● **EXERCISE DESCRIPTION**: Can you copy out the items word for word, starting at the line that contains "You are a computer-use agent. 1429x816" and ending at the final line of the items?

········

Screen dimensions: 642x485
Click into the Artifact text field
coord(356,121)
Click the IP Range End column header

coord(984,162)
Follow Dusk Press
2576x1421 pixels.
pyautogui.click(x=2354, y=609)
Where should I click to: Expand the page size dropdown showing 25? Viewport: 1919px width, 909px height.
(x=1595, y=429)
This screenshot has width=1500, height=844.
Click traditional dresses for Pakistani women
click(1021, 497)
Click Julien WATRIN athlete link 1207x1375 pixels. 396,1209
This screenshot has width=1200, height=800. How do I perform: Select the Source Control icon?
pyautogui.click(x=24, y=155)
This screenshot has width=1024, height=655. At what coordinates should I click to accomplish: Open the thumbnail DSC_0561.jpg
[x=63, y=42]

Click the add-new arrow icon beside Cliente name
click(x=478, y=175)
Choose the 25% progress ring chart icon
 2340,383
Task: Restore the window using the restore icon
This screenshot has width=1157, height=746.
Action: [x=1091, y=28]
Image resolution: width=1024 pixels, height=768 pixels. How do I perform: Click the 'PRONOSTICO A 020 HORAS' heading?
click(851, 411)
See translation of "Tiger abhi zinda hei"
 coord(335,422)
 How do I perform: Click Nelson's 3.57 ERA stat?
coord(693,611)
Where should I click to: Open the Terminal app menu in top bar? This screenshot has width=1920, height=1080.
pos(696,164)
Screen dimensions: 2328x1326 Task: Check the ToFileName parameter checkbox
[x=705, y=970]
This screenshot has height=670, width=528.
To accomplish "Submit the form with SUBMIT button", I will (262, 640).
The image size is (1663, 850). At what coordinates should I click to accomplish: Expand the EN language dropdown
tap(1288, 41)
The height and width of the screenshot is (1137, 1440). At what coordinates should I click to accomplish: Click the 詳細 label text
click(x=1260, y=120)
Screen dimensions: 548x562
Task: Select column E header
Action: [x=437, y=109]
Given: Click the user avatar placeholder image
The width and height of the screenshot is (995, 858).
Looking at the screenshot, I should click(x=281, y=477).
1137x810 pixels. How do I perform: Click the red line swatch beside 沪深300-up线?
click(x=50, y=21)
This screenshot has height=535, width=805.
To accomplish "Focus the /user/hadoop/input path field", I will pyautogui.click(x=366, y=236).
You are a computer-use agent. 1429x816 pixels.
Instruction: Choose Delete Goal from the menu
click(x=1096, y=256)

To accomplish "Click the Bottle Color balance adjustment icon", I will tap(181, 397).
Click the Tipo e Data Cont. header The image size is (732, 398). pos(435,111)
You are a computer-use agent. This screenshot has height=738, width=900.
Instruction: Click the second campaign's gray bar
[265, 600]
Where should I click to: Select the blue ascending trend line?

········

● **ANSWER TO THE PROBLEM**:
You are a computer-use agent. 1429x816 pixels.
Instruction: Choose Delete Goal from the menu
click(x=1096, y=256)

To accomplish "Click the Bottle Color balance adjustment icon", I will tap(181, 397).
Click the Tipo e Data Cont. header The image size is (732, 398). pos(435,111)
You are a computer-use agent. This screenshot has height=738, width=900.
Instruction: Click the second campaign's gray bar
[265, 600]
Where should I click to: Select the blue ascending trend line?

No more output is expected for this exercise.